Let go of your fear of a realistic work / life balance.
In the last few years, more and more companies have started to enjoy greater productivity and improved team cohesion by operating sane, modern policies about working hours and work / life balance.
Bluntly, no one who has looked into productivity in companies believes any longer that encouraging a culture of long working hours leads to anything but resentment, mistakes and an accelerated churn of employees as they burn out and seek alternative employment.
Every business has commercial realities, goals and limited time — this is a constant now and will almost certainly be that way in the future. Just as in every other corner of our lives, there is never enough time. The secret is to find productive ways of getting as much as possible out of the time available, and this goes double for businesses, as they are buying that time from people who have a hundred other things that they would rather be doing if they did not need to enter into that transaction.
Setting concrete limits on working hours and being honest about the need for them to be respected is at the centre of treating your employees as whole people, rather than sending a message that you see them as nothing other than your workforce. As one of my commenters pointed out, this has to flow from the top down. If the team sees their leader arriving early and working late as a matter of course they are going to begin to wonder if that is not what is really expected, and worse still they may start to believe that such an approach is something that they also need to adopt in order to advance within their careers. Have everyone from the top down keep to the stated working hours and encourage people to leave the office when they have done their fair share.

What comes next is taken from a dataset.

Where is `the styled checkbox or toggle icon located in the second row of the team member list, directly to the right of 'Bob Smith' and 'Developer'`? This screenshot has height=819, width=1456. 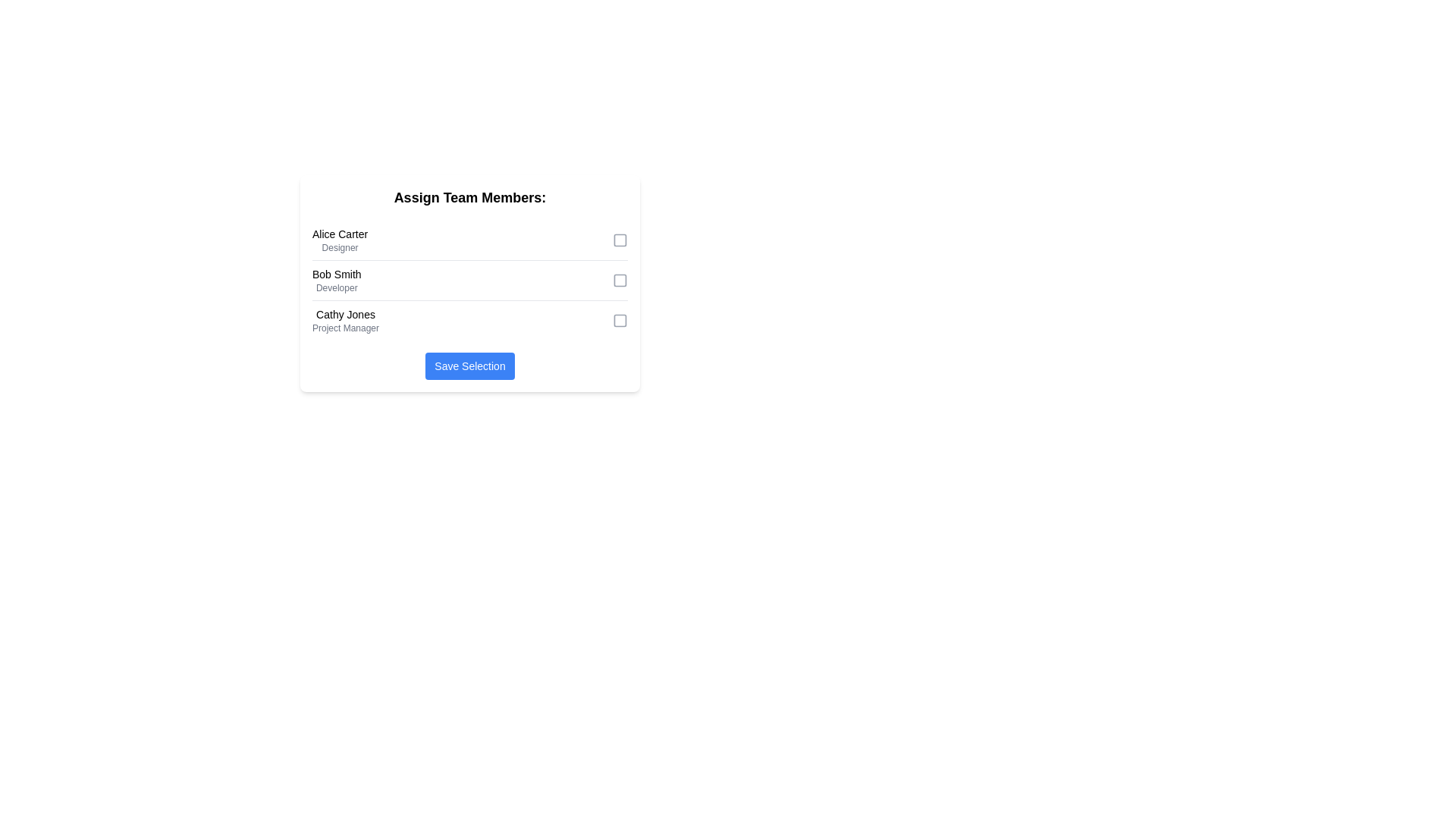
the styled checkbox or toggle icon located in the second row of the team member list, directly to the right of 'Bob Smith' and 'Developer' is located at coordinates (620, 281).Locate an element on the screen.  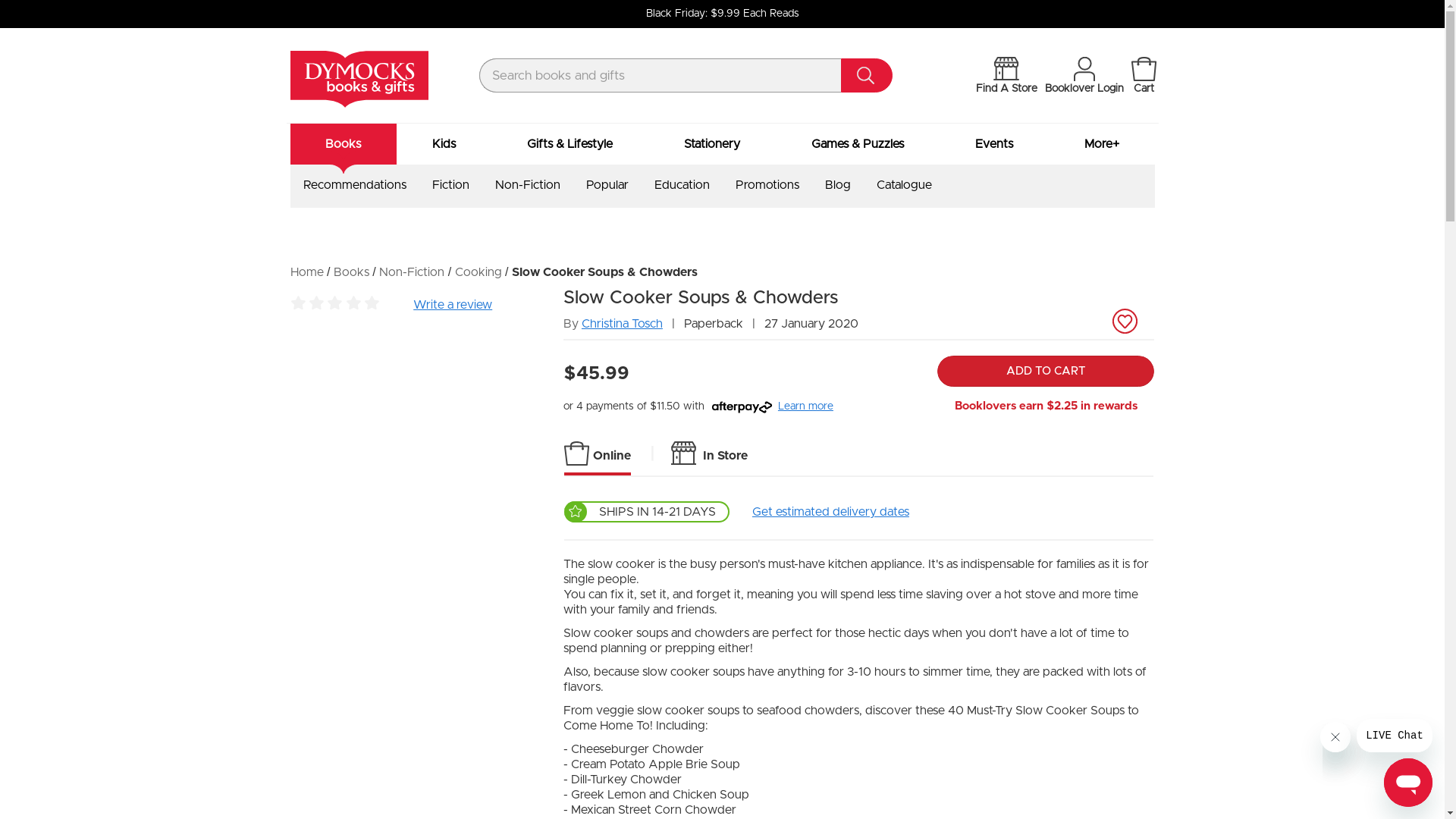
'Events' is located at coordinates (967, 143).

Of course companies do need, occasionally, to ask their staff to engage in heroic measures, and I am not suggesting that any company’s culture should make that completely impossible, but it should be rare in the extreme to ask people to work on into the evenings and over weekends. If they do, they should be paid extra, or offered paid time off in lieu of that extra effort.
In the end operating a sensible work / life balance, having sensible rules about flexible hours and offering home-working are all part of showing mutual respect between employer and employees and acknowledging that people are far more than just the work that they do.
Consider reading up on some good, current examples of this kind of approach, such as Treehouse, a very successful online training company from Portland, OR which has operated since the beginning based on a four-day work week.
Treat new people as honest reviewers of your culture in an ongoing process of maintenance and improvement.
When new people arrive in your team or company, the very best thing that you can do is ask them for honest feedback on the culture as they have experienced it in their first week and their first month.
Of course companies should have a commitment to an ongoing assessment of and tending to their culture, otherwise they risk it becoming a neglected memory, but the impact it has on new people, people that were not involved in its creation, can be a very effective window into whether or not it needs some refinement or even wholesale change.
It is entirely plausible that a group culture that worked for the first twelve to eighteen months in any given instance might need to be changed quite radically as the organisation grows beyond a certain point, or the goals of the organisation change over time. New arrivals are more likely than anyone else to spot the things that are changing and in need of course correction. As long as they are not tempted to take the opportunity to simply re-create everything “just because”, and their contributions are recognised and agreed by the wider group, the opportunity to add to the consensus is well worth the effort of asking new arrivals to contribute to the discussion pretty much right away. If nothing else it will get them immediately into the swing of the idea that the company culture is as much their responsibility as anyone and everyone else’s.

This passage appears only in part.